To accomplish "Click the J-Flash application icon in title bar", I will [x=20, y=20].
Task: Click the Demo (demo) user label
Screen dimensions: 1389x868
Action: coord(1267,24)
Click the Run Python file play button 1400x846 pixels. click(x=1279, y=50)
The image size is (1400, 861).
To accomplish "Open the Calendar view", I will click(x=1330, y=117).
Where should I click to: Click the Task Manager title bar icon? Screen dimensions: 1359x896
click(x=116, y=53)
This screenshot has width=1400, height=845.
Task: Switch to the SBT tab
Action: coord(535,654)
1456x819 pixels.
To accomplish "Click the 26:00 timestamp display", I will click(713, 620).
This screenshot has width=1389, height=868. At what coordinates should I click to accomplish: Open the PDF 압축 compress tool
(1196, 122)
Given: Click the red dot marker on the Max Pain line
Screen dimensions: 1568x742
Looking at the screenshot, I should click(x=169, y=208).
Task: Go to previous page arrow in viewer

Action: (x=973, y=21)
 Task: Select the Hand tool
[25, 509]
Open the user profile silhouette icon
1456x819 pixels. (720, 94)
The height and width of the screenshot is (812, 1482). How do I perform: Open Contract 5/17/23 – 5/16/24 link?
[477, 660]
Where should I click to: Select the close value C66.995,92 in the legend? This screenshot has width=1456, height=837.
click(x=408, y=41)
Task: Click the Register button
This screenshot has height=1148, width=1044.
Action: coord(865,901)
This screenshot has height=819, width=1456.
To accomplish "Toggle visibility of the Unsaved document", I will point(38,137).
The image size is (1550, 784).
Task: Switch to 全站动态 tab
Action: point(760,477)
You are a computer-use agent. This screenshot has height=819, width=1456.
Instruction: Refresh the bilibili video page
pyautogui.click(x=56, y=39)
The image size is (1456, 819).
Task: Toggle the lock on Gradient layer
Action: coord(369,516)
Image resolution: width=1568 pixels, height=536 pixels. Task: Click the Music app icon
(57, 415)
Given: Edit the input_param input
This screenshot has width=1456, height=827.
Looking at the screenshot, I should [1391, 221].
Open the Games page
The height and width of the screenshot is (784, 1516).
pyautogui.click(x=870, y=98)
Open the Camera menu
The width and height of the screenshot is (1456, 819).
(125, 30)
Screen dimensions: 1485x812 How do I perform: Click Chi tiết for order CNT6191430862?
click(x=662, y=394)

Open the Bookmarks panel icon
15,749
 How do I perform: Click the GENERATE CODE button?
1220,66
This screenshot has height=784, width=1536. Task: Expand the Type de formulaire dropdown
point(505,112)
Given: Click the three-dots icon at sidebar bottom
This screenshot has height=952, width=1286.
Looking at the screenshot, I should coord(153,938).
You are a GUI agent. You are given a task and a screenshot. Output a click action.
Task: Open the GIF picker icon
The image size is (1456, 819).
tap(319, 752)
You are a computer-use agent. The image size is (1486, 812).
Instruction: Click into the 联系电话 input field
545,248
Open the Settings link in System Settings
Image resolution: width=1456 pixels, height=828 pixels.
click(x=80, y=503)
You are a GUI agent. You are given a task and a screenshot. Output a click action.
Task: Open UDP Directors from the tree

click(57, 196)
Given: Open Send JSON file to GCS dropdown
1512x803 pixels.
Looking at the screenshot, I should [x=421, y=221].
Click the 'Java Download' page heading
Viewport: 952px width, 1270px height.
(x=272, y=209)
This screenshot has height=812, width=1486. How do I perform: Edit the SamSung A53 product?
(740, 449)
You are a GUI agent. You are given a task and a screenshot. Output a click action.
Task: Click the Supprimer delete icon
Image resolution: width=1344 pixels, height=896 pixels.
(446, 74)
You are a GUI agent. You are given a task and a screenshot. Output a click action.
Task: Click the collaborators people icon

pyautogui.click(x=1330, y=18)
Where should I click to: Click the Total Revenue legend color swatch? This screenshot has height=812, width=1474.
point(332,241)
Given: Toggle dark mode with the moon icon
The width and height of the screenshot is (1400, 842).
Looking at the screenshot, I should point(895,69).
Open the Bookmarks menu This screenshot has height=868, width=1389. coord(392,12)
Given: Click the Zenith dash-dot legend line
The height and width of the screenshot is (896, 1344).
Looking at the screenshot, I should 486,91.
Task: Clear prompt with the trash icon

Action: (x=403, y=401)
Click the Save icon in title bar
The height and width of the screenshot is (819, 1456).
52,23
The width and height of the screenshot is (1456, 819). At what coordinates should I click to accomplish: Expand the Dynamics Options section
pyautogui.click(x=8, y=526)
------------------------------------------------------------------------
-- Task objective --
Going back to the entries above, set down exactly the lines that begin at the one with "Task: Click the collaborators people icon" and end at the one with "Given: Toggle dark mode with the moon icon", both included, and nothing else.

-- Answer to the problem --
Task: Click the collaborators people icon

pyautogui.click(x=1330, y=18)
Where should I click to: Click the Total Revenue legend color swatch? This screenshot has height=812, width=1474.
point(332,241)
Given: Toggle dark mode with the moon icon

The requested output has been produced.